___ Entries shown

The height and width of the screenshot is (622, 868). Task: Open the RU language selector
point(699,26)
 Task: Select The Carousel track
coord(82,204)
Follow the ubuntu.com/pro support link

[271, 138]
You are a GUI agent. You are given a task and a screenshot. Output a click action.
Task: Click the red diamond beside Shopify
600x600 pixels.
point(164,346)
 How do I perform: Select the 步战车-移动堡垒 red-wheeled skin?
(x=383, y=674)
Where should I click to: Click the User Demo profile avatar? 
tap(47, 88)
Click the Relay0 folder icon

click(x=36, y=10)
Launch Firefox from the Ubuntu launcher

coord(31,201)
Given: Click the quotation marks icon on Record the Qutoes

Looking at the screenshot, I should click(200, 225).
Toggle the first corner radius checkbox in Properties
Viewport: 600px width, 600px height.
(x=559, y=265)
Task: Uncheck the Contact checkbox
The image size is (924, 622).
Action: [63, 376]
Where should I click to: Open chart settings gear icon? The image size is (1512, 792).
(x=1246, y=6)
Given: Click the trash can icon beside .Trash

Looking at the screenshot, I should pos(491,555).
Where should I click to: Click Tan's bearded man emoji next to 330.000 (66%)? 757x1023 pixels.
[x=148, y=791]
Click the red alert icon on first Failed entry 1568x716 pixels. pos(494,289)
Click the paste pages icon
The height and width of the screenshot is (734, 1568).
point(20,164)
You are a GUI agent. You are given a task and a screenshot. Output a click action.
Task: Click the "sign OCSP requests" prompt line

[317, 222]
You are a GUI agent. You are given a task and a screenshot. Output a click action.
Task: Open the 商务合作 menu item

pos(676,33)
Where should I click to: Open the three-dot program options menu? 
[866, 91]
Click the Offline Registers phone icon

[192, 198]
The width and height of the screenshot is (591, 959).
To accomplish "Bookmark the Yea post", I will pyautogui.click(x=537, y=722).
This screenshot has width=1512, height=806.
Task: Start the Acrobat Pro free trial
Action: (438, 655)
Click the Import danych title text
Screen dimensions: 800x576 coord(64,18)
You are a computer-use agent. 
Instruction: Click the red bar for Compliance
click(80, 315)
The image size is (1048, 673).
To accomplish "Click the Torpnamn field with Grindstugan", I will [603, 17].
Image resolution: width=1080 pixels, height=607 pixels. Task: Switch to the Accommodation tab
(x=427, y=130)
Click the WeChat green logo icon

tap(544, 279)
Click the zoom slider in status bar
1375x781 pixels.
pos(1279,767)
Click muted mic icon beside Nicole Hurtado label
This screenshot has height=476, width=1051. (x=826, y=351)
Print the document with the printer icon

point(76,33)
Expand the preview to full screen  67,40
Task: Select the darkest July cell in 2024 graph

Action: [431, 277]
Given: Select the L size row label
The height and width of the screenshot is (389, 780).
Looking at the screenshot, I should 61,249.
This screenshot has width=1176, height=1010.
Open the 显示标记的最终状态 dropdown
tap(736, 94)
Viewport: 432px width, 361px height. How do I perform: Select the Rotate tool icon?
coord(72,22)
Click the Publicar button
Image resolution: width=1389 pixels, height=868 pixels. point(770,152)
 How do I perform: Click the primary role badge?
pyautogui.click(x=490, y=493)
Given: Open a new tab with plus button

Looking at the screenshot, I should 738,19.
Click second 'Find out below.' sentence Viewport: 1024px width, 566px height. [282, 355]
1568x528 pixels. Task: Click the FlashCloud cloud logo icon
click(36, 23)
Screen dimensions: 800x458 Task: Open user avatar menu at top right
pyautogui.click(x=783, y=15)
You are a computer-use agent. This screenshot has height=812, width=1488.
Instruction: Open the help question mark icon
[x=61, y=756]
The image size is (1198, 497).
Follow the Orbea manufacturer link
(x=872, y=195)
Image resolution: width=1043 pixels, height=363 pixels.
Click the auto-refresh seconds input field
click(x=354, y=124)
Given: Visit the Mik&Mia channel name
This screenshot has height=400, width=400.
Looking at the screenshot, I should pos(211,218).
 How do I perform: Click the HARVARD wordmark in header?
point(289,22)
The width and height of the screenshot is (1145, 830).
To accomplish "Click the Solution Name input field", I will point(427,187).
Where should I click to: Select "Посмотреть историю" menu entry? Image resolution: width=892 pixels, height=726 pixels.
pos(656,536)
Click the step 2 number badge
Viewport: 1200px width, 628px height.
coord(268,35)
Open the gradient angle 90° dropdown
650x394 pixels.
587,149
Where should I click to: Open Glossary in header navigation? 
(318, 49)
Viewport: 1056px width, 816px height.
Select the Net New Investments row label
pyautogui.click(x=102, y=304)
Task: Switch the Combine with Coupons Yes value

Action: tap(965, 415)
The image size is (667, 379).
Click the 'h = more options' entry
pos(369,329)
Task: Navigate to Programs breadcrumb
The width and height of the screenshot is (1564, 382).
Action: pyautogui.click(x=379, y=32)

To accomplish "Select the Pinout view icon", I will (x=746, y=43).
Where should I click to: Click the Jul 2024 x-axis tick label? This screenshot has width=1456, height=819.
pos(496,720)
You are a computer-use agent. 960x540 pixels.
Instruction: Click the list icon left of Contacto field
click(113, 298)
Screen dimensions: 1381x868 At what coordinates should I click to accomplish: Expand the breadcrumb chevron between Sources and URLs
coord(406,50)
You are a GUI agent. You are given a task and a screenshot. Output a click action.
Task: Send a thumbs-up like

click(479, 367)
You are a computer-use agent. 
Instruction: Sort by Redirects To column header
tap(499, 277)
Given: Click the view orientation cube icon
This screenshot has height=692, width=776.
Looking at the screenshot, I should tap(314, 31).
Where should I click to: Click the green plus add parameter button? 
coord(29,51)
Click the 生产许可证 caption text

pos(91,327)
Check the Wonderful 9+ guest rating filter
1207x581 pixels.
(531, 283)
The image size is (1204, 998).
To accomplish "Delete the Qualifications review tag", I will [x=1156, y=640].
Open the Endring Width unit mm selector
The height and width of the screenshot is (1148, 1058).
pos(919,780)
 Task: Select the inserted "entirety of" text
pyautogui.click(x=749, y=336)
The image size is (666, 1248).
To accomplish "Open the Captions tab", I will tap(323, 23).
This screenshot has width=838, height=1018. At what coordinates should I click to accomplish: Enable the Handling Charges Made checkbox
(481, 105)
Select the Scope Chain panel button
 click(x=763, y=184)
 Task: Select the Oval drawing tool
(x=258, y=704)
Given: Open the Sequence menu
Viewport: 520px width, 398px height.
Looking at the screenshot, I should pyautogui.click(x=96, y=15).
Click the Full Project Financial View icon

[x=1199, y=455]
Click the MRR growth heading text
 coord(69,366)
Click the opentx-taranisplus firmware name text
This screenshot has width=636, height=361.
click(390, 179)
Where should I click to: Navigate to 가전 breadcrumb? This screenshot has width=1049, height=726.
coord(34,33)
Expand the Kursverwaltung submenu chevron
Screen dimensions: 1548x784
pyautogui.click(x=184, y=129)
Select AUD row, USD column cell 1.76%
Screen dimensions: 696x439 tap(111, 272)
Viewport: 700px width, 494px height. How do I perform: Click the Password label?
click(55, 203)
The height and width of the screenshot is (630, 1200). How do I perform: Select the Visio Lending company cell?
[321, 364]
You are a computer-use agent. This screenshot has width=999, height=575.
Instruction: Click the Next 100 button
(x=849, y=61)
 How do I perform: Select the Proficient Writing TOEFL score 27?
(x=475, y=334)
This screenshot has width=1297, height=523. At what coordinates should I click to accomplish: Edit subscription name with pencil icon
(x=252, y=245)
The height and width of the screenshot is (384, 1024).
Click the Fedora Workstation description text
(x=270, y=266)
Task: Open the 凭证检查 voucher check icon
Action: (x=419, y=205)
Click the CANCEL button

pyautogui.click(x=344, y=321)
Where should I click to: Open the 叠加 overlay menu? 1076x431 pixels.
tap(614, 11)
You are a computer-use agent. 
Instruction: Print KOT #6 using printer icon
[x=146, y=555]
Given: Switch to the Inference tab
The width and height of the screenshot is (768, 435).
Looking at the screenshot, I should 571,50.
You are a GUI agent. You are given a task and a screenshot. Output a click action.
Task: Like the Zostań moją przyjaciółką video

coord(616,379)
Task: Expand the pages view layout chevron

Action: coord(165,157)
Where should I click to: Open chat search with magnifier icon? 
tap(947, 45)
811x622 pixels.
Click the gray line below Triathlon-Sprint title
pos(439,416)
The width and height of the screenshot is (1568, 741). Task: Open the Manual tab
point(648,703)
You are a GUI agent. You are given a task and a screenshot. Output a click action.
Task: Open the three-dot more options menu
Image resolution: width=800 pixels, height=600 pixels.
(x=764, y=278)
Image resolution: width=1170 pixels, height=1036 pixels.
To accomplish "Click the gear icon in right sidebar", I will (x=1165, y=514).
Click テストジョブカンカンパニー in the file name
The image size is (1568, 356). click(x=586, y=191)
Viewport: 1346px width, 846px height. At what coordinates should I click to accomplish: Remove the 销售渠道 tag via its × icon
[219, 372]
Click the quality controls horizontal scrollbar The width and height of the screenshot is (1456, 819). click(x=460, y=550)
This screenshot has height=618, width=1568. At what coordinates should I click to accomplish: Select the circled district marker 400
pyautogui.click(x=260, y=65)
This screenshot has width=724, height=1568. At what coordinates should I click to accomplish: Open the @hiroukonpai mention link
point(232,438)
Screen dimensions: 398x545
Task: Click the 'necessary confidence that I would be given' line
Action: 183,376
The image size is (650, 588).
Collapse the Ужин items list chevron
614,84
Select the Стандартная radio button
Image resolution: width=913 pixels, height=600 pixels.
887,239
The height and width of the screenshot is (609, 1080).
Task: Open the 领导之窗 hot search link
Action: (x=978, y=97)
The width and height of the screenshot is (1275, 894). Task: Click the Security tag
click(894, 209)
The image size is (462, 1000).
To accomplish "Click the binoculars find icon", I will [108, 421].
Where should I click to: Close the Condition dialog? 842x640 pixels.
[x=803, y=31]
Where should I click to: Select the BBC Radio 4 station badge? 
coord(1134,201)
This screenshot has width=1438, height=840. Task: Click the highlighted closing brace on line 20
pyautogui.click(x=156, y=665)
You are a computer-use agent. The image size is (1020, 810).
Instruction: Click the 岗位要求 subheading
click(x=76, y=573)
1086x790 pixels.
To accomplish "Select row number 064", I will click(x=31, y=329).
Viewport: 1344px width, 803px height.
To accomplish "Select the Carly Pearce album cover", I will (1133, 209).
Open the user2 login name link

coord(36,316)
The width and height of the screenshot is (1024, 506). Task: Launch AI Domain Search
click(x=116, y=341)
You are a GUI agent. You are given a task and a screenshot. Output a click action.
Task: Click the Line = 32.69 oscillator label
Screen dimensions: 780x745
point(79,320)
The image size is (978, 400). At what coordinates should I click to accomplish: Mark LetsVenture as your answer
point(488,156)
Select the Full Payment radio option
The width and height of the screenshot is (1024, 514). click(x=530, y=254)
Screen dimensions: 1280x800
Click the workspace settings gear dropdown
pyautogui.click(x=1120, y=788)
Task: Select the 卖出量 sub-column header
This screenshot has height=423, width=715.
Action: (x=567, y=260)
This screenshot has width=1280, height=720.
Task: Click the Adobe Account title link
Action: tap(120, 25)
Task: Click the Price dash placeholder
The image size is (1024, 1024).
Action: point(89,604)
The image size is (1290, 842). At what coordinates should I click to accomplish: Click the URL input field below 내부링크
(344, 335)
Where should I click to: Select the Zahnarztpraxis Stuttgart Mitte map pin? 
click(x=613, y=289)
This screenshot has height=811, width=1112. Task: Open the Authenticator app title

______

**Task objective:** Exactly the lines from the one that holds "Task: Click the Line = 32.69 oscillator label" through the final line of the records above should be written out, and only those.

**Result:**
Task: Click the Line = 32.69 oscillator label
Screen dimensions: 780x745
point(79,320)
The image size is (978, 400). At what coordinates should I click to accomplish: Mark LetsVenture as your answer
point(488,156)
Select the Full Payment radio option
The width and height of the screenshot is (1024, 514). click(x=530, y=254)
Screen dimensions: 1280x800
Click the workspace settings gear dropdown
pyautogui.click(x=1120, y=788)
Task: Select the 卖出量 sub-column header
This screenshot has height=423, width=715.
Action: (x=567, y=260)
This screenshot has width=1280, height=720.
Task: Click the Adobe Account title link
Action: tap(120, 25)
Task: Click the Price dash placeholder
The image size is (1024, 1024).
Action: point(89,604)
The image size is (1290, 842). At what coordinates should I click to accomplish: Click the URL input field below 내부링크
(344, 335)
Where should I click to: Select the Zahnarztpraxis Stuttgart Mitte map pin? 
click(x=613, y=289)
This screenshot has height=811, width=1112. Task: Open the Authenticator app title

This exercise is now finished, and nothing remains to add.